While investors were watching Apple flirt with $1 trillion, Saudi Arabia decided to take Aramco public. The result became the world’s largest IPO and a company that became the most profitable in the world.
What is unique about this decision is that Saudi Arabia didn’t engage in international exchanges. That means any notable developments from this effort will stay contained domestically.
The goal of this effort was for the Saudi government to start raising money. Selling off a 1.5% stake in the company helped to raise over $25 billion. As oil prices stay low, deficits continue to rise in this country as it desperately attempts to diversify its economy. This action helped to stop the financial bleeding.
87% of Saudi Arabia’s Income Comes from the Petroleum Sector
Aramco is still a state-owned enterprise. All of the money investors put into the company won’t change the fact that 98.5% of it remains owned by the government.
The new shareholders will now have a way to voice concerns about how the organization gets managed, but they’re going to take a backseat to the decisions made through government policies.
Some investors believe that the move to take Aramco public is a way to demonstrate that the national oil company wants to become a global energy provider. The IPO does open some doors to expand into Asia, where oil demand could skyrocket in the coming years.
There could be new opportunities to reach North America in the future under this new structure. Americans are a prime target for energy investments since this country, which contains about 5% of the global population, consumes one-quarter of the energy people use each year.
Should Americans Invest in Aramco?
Aramco already owns the Motiva Enterprises plant in Port Arthur, TX. It is the largest oil refinery in the world, and tech centers in Houston and Boston supplement these efforts.
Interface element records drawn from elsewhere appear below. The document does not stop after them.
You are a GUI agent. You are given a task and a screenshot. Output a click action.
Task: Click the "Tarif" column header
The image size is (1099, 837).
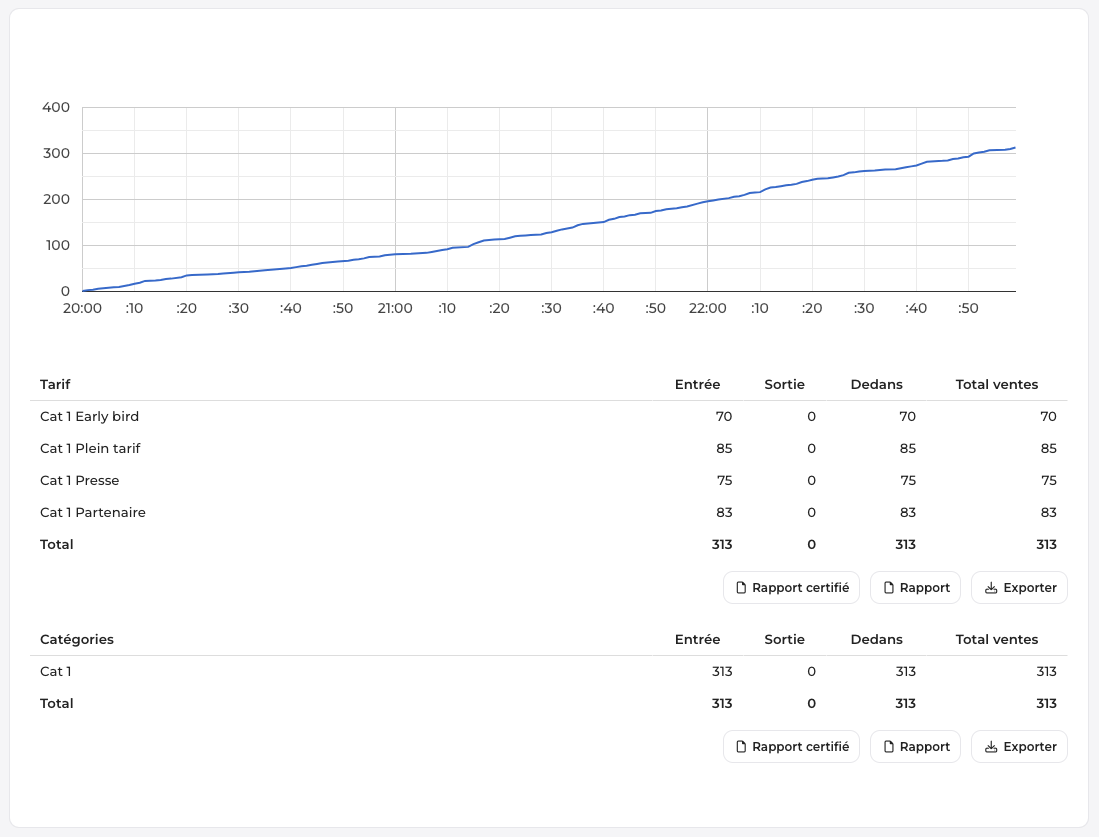click(55, 385)
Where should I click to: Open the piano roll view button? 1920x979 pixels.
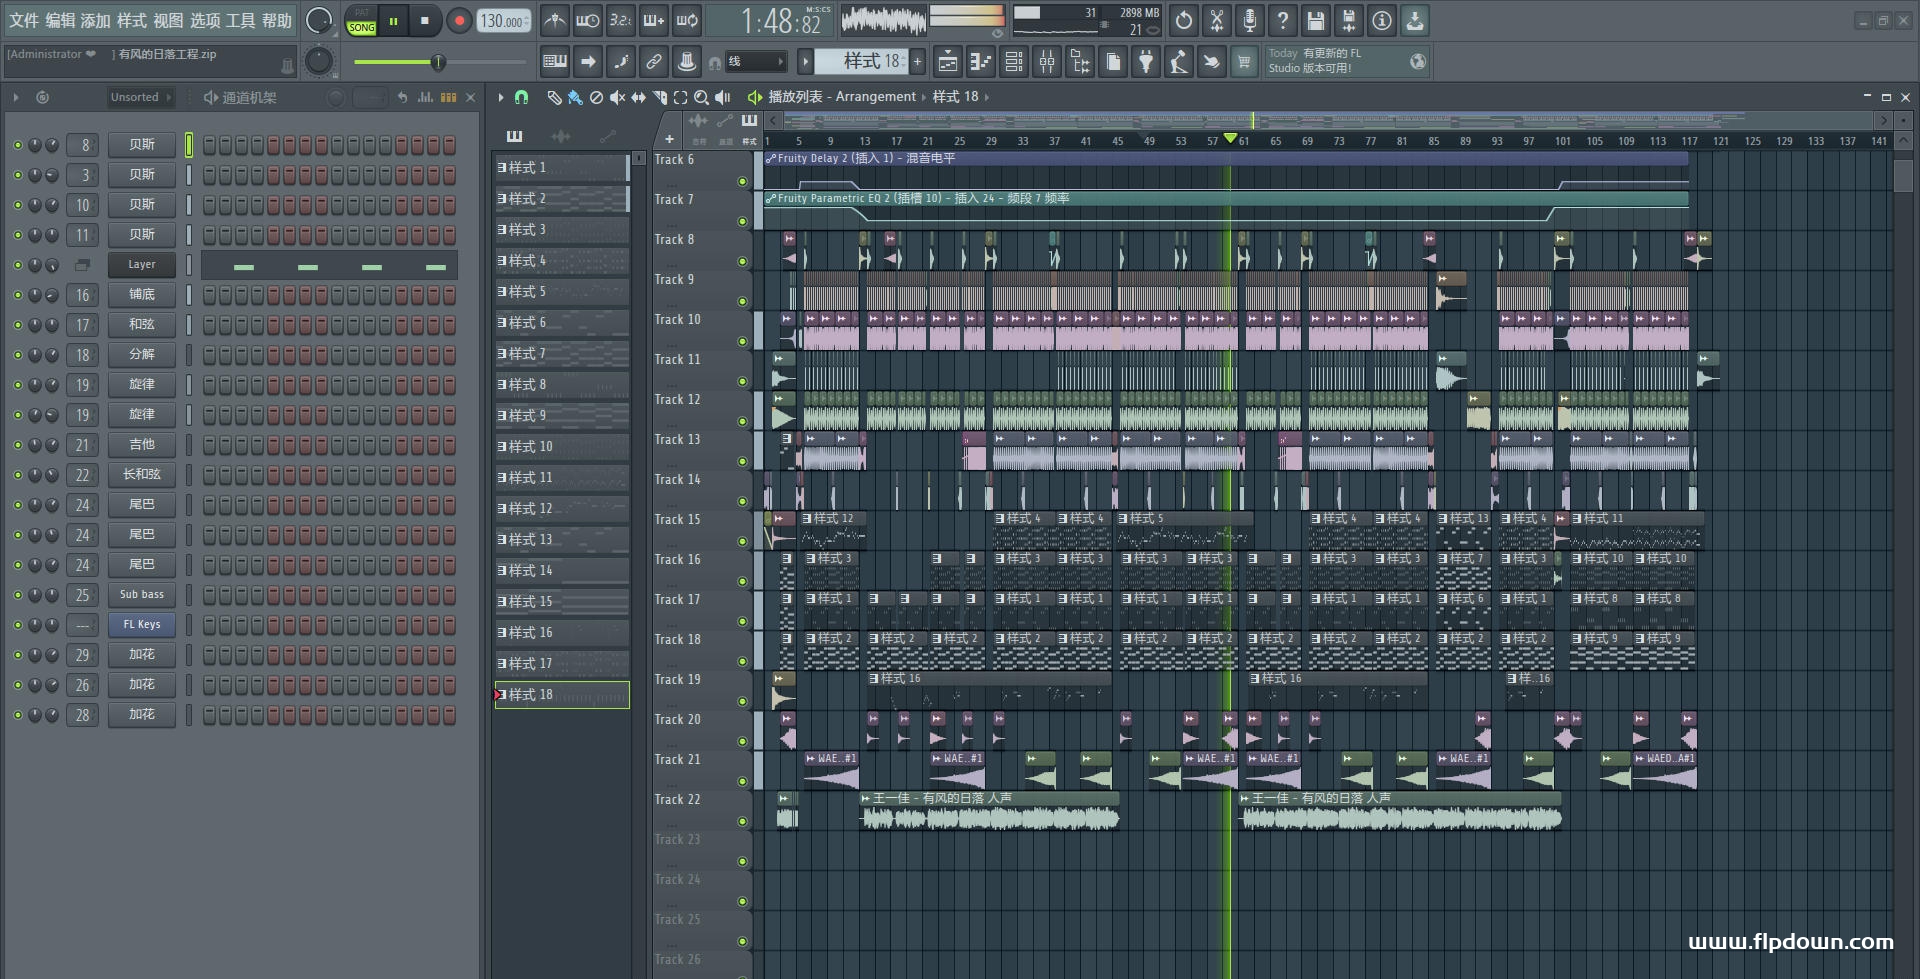coord(980,62)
Can everyone invest in Aramco now that it is public? Outside of Saudi Arabia, the easiest way to get a piece of this company is to own mutual fund shares from emerging market fund indices. The government is also considering listing on international exchanges in Tokyo, China, and Russia. Instability in the Middle East could make it a volatile equity solution for investors with access to these markets who want aggressive diversification.
It will not come to the United States because of the threat of lawsuits from 9/11 families.